姜姒看了一会就出了空间,下一站去了市种子公司。
挑的都是市面上最常见的种子。
蔬菜类种子买了:青菜,菠菜,芹菜,茼蒿,花菜,韭菜,莴苣,辣椒,毛豆,豇豆,扁豆,白茄子,紫茄子,空心菜,红苋菜,卷心菜,白萝卜,胡萝卜,西红柿,马铃薯……
豆类种子买了:红豆,绿豆,大豆,蚕豆,豌豆……
粮食类种子买了:水稻,小麦,玉米,红薯……
油料类种子买了:花生,芝麻,葵花籽,油菜籽,棉花籽……
瓜类种子买了:西瓜,南瓜,冬瓜,黄瓜,甜瓜,菜瓜,丝瓜……
香辛类种子买了:葱,姜,蒜,香菜……
这些买的不多,每样一小包。
不同于后世的杂交种子,这些成熟后都可以当作自留种,这些足够她吃了。
旁边就是农技推广站,里面有已经育苗的果树,就是品种不太多。
只有苹果,梨子,桃子,李子,杏子,葡萄,石榴,橘子。
姜姒每样买了两棵。
等进空间的时候,小坑已经挖好了。
姜姒将果苗挨个放了进去,土壤回填再用脚踩实,最后又浇上灵泉水!
突然,旁边的葡萄苗冷不丁的向上串了一米多高。
吓了姜姒一大跳!!!
这时她才想起来,空间温馨提示里说了,浇灌灵泉水可以随机缩短植物生长周期这事。
拍了拍怦怦跳的小心脏,姜姒又看了一眼其它果苗。
这些倒是挺正常的,就是原本还蔫蔫的果苗叶子,在喝饱灵泉水之后,现在明显支愣起来了。
看了一眼,空间里的地这会已经犁完了。
姜姒点了一键播种后就没再管它,主要是她现在也分不清这些种子哪个是哪个了,随空间发挥吧。
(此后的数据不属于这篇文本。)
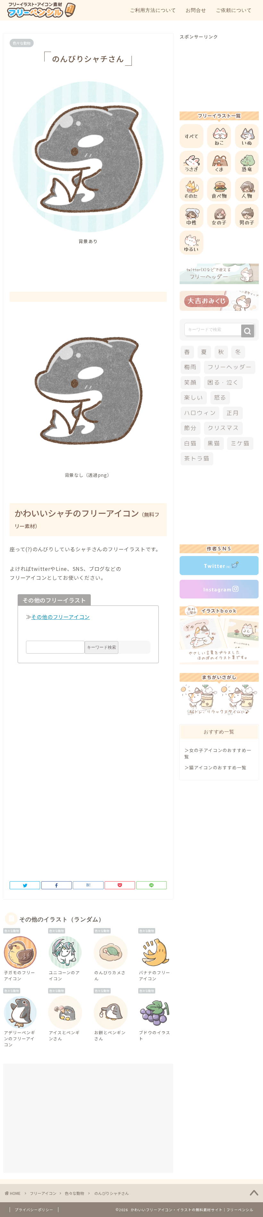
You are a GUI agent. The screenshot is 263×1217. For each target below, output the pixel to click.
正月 (232, 413)
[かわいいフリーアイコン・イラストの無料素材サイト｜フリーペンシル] (41, 17)
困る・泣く (223, 382)
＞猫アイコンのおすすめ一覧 (215, 767)
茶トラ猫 (196, 458)
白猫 (190, 443)
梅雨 (190, 367)
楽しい (193, 397)
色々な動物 (21, 43)
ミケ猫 (240, 443)
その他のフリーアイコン (60, 617)
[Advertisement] (126, 262)
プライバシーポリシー (34, 1209)
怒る (220, 397)
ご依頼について (234, 10)
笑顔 (190, 382)
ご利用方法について (153, 10)
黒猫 (214, 443)
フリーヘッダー (230, 367)
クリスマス (223, 428)
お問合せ (196, 10)
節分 (190, 428)
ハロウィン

休息了片刻,姜姒出了空间,接着又马不停蹄的去了沪市第一百货商店。
这个年代,除了全国粮票,其他的票据去了外地都用不了。
她得赶在走之前,将手里的这些票据全部用掉,要不然浪费了。
还有一个原因就是,现在不买,去了外地有钱有票都不一定能买到。
尤其是琼州岛,那边由于交通不便,连最基本的生活用品,都没办法敞开供应。
一进百货商店,姜姒就轻车熟路的去了三楼将手表买了。
沪市牌的她不喜欢,太大了,不好看。
最后挑了一块宝石花的女表,花了110块,又单独加了5块钱配了一条细一点的链子,戴在手上精致又小巧。
手表买完,姜姒顺着楼梯去了二楼的日用品柜台。
如果说穿书后最让姜姒接受不了的事,大概就是这个年代没有卫生巾了。
尤其是她这种量大的选手,每次来例假简直就是生不如死!
顶着售货员震惊的眼神,姜姒把卫生纸和卫生带都给包圆了。
香皂也得多买一些,留着洗澡洗头发。
她记得书中好像提了一嘴,国内的第一款洗发水要到70年代末才面世。
友谊商店倒是有国外来的洗发水,但普通人买不到,也不敢买。
对了,还有雪花膏!
琼州岛四面环海,紫外线比较强,出门要是不抹点东西,没几天就会晒成黑碳。
没有哪个女人不爱美,姜姒也不例外!
选的都是市面上最热门的,有沪市女人,雅霜,百雀羚,友谊,双妹,这些每样来了五盒!
然后就是牙膏,牙刷,肥皂,洗衣粉,痱子粉,花露水,蚊帐,这些都是平时还有夏天最常用到的东西,必须买买买!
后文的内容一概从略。